Bolivie - le sud Lipez, au royaume des grands espaces
Le sud Lipez est une province bolivienne peu peuplée (à peine 5 000 habitants sur les 15 000 km², dont 99,5 % n’ont pas d’électricité), sauvage, appartenant au département de Potosi, à l’extrémité sud-ouest du pays. Elle est bordée à l’ouest par le Chili et au sud par l’Argentine et sa région du NOA. Les paysages du sud-Lipez font certainement partie des plus grandioses de la planète. C’est une succession de lagunes multicolores peuplées de flamants et de hauts volcans. Partout où se pose le regard c’est l’émerveillement. D’accès difficile (nous étions seuls avec notre propre voiture de location, durant un hiver El Nino avec donc beaucoup de neige comme on le verra plus loin…), une immersion dans le Lipez reste un moment gravé à jamais.

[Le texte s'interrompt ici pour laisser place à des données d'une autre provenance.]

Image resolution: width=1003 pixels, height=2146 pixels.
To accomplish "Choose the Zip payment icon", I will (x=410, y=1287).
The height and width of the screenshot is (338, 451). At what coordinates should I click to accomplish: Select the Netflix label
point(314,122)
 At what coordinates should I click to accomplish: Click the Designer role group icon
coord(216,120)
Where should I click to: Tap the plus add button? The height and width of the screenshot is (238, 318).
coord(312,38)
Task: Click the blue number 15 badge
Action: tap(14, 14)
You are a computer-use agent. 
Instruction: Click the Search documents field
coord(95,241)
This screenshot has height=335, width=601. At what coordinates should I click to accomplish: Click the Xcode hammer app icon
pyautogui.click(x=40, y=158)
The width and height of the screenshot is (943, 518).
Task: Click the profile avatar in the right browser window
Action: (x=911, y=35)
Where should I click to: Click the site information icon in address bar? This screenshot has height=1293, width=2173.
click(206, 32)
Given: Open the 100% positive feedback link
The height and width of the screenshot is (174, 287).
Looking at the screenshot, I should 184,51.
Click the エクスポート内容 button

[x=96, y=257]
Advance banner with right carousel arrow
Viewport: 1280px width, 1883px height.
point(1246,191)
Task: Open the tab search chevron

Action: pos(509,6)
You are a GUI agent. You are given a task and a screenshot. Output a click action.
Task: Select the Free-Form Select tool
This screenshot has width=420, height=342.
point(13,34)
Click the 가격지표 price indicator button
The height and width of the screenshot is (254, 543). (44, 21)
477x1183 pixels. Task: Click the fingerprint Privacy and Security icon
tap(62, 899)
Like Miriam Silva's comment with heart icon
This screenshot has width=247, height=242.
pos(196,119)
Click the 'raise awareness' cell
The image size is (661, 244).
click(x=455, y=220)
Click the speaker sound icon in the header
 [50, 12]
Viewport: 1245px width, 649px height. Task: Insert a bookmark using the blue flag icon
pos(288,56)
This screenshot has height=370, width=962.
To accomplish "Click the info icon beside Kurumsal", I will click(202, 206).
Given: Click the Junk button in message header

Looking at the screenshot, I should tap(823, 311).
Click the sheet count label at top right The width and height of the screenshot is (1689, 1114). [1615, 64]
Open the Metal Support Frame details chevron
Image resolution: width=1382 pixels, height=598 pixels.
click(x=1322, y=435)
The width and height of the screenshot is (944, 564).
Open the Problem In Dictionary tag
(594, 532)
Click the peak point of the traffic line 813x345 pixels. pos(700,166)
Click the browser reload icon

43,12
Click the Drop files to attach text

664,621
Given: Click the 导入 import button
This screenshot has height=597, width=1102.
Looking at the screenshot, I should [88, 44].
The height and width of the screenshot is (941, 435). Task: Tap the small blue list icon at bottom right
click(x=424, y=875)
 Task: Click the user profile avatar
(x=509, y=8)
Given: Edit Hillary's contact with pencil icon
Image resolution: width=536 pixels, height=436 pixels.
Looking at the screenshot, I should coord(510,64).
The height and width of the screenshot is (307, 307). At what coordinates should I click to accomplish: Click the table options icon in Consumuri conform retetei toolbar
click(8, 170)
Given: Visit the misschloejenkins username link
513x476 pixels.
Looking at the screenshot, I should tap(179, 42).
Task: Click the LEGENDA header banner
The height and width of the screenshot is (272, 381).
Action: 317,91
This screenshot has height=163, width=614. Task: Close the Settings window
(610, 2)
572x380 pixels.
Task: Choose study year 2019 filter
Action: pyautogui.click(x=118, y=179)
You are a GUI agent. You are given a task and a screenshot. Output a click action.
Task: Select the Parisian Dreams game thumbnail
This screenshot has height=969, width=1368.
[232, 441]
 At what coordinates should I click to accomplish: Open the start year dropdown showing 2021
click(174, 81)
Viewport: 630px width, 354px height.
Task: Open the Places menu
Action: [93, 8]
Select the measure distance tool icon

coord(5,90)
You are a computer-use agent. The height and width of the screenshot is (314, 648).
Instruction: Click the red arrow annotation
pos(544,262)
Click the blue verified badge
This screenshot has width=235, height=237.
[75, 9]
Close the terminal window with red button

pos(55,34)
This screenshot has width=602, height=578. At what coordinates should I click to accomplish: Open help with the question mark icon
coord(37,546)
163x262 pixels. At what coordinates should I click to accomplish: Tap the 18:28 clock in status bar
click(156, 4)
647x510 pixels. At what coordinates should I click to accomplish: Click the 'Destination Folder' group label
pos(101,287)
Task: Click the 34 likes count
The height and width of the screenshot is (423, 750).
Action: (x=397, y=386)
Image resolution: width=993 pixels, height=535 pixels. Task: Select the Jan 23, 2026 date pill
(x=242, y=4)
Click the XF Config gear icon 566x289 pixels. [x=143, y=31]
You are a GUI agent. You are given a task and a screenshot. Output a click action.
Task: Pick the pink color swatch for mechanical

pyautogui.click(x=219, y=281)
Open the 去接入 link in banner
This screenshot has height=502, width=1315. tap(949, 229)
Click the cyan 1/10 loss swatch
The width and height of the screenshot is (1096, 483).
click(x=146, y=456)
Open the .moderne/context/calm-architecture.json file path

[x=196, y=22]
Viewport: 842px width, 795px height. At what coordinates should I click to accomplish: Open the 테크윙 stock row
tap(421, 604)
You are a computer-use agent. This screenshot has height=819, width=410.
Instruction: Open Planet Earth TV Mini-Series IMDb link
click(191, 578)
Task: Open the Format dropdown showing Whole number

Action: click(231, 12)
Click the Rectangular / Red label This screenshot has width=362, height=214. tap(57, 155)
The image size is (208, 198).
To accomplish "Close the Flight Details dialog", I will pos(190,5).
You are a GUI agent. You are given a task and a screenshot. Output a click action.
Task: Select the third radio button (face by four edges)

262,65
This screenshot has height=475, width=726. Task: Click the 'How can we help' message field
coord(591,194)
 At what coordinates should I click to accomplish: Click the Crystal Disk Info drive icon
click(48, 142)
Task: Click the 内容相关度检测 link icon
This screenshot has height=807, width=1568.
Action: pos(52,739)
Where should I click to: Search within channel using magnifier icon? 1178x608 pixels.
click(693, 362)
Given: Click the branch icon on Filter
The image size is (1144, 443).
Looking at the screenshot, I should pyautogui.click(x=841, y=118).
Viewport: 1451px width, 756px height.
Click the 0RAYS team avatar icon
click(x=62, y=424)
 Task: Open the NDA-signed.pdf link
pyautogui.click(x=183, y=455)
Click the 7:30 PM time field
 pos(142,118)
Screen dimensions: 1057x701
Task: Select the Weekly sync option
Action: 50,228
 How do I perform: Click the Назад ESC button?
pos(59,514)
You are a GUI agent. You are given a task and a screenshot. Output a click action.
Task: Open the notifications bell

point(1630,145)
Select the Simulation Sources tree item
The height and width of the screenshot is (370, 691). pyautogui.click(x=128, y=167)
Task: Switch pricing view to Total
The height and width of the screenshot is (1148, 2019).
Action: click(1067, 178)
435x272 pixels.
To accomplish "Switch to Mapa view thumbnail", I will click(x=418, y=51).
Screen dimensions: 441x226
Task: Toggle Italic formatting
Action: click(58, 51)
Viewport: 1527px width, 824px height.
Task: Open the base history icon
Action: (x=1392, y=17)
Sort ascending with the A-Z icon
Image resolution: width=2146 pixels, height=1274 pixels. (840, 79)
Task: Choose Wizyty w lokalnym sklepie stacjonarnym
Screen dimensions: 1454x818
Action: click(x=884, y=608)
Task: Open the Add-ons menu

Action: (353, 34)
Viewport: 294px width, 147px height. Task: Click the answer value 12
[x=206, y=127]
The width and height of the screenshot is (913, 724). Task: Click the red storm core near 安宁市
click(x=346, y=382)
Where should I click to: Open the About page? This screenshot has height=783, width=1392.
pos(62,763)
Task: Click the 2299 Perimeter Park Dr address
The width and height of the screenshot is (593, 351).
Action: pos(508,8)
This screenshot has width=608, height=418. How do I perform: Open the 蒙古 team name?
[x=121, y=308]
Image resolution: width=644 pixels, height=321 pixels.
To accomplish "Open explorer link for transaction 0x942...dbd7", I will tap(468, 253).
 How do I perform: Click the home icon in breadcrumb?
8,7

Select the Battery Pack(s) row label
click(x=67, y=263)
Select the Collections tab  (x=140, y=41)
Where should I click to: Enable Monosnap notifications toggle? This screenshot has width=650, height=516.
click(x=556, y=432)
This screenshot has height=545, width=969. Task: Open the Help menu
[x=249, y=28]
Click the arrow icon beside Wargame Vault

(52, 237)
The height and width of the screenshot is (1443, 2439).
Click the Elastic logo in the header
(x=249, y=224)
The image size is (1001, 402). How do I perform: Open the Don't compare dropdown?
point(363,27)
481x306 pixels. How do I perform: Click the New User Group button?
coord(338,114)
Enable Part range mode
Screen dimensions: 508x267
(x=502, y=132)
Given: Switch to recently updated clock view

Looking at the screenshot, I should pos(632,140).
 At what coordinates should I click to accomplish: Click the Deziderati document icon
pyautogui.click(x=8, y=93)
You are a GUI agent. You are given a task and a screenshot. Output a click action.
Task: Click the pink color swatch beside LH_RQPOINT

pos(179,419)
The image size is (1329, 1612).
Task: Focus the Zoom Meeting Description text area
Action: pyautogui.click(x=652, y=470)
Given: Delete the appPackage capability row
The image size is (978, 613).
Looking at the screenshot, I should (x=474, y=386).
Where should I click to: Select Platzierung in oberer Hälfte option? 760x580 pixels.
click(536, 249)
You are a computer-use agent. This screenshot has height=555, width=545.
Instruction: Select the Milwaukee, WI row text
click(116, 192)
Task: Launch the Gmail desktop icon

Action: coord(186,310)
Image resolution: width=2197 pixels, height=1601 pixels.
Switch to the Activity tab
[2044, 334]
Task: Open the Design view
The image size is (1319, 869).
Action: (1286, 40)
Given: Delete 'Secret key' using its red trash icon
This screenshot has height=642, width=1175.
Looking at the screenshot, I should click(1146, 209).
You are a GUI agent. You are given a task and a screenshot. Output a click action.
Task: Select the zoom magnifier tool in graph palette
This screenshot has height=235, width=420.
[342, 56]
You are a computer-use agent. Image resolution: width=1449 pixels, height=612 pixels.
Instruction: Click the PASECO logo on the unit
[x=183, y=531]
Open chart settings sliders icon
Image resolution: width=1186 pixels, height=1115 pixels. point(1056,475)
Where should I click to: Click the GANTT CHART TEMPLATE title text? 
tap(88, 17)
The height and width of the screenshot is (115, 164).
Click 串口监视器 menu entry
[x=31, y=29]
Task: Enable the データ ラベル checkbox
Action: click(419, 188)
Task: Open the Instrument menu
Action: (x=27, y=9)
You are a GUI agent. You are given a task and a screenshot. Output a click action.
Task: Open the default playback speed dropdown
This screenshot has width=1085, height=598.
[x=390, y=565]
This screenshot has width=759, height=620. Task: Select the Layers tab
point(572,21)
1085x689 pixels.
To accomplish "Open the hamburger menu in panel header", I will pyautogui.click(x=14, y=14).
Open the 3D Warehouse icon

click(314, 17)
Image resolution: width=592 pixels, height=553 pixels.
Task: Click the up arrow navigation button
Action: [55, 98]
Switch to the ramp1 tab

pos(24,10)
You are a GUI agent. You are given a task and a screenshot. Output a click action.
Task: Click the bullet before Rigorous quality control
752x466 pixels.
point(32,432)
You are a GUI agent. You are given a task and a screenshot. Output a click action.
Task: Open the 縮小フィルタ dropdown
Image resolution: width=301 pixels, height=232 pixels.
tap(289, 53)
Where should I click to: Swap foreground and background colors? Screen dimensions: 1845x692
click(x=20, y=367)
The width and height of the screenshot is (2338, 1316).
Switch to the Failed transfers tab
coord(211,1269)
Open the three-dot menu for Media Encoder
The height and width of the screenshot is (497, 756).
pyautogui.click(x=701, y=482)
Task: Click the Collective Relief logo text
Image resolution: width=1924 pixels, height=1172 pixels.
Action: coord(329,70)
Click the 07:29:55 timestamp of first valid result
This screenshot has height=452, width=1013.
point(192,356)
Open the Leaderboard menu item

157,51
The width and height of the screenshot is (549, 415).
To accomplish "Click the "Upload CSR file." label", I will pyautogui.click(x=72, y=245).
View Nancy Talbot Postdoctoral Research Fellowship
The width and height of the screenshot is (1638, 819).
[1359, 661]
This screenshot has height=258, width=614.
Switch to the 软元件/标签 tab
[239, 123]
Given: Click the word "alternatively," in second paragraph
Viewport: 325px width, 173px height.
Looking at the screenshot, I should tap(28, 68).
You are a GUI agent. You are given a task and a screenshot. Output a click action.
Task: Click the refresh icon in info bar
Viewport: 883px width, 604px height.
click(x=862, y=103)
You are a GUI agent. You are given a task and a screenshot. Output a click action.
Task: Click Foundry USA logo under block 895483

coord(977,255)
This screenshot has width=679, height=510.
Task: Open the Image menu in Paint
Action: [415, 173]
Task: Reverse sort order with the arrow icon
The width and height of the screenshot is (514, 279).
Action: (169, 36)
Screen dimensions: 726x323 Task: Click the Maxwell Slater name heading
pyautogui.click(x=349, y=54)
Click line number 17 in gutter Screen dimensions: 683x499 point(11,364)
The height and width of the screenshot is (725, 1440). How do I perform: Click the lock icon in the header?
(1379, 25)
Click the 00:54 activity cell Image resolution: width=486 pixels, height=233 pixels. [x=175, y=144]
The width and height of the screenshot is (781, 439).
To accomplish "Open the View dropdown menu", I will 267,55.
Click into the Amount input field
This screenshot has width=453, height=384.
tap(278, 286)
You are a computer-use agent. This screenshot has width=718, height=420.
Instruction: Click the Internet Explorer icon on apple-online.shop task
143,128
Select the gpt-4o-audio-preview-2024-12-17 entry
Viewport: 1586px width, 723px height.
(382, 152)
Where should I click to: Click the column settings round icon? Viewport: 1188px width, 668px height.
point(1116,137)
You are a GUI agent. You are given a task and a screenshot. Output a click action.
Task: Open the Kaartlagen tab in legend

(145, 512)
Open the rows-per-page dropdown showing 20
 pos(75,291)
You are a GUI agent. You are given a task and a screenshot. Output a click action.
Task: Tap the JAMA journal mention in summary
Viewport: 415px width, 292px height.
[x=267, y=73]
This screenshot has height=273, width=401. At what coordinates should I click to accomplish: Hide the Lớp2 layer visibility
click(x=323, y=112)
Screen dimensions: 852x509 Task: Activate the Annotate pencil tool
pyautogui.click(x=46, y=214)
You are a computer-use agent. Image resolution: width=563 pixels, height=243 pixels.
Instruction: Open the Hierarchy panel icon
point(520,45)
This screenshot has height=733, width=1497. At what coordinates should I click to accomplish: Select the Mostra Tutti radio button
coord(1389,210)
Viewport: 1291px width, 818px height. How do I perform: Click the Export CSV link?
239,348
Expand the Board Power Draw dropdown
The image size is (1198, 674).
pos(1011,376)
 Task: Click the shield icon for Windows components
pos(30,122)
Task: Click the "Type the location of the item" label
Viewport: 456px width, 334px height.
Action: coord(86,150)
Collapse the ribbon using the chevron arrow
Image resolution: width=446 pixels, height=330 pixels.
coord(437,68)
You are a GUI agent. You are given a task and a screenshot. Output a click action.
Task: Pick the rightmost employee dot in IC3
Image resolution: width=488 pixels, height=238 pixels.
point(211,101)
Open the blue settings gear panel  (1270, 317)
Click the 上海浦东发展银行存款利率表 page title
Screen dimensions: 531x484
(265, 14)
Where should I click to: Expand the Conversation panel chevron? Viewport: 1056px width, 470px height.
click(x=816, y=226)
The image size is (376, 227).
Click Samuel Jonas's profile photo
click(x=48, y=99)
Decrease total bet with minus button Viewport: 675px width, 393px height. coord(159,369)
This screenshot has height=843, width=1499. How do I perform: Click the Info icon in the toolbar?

la lagune Canapa au coucher du soleil. Perchée à 4200 mètres d’altitude au pied de Cerro Caquella (5935 m), elle possède à une de ses extrémités un gros dépôt de sel. On distingue à sa surface de petits points qui sont autant de flamants. Au premier plan, les nombreuses touffes de la graminée Festuca orthophylla.
la route des lagunes
Notre objectif est de rejoindre par la route des lagunes, longeant la frontière chilienne plein sud, la célèbre Laguna Colorada. Malheureusement, nous n’avions pas prévu une neige si abondante et ce voyage s’est vite transformé en odyssée… Tout partait bien jusqu’au premier groupe de petites lagunes rencontrées sur la route : Canapa, Hedionda et Honda. Toutes plus belles les unes que les autres, avec leurs flamants du froid.
2 - lagune d’Hedionda
Le parcours en 4X4 est usant, avec un vent terrible dehors. On mange à un col, en plein zef, et à 4200 mètres d’altitude. L’après-midi le parcours devient fantastique puisque l’on passe successivement par cinq lagunes : Canapa, Hedionda, Chiarkhota, Honda et Ramadikas. Hedionda est splendide car elle abrite des dizaines de flamants, que l’on réussit à approcher de très près. On multiplie les photos. Dire que ces oiseaux sont là, gentiment en train de patauger dans des eaux glaciales, avec un vent infernal, sans broncher… nous qui, pauvres humains non plumés, avons si froid. Ils sont tous la tête sous l’eau, pour attraper le plus d’algues et de diatomées. Les envols sont superbes, ils rasent l’eau (un peu comme les pélicans) et on a l’impression qu’ils marchent sur l’eau à l’atterrissage. Pour lutter contre le froid, ils ont un système de circulation sanguine adapté.
lagune Hedionda
Plusieurs espèces de flamants peuvent être vues au Lipez, trois exactement : flamant du Chili (Phoenicopterus chilensis), flamant de James (Phoenicopterus jamesi) et flamant des Andes (Phoenicopterus andinus). Toutes ont développé une adaptation à la vie dans ces conditions extrêmes : capacité à vivre dans des environnements d’eau salée, capacité à boire de l’eau douce à la sortie de geysers, nombreux dans la région (à une température proche de l’ébullition !), mais aussi de l’eau salée (le sel est expulsé par des glandes proches du bec), position sur un pied, tête enfouie dans le plumage, pour améliorer la thermorégulation, circulation sanguine améliorée…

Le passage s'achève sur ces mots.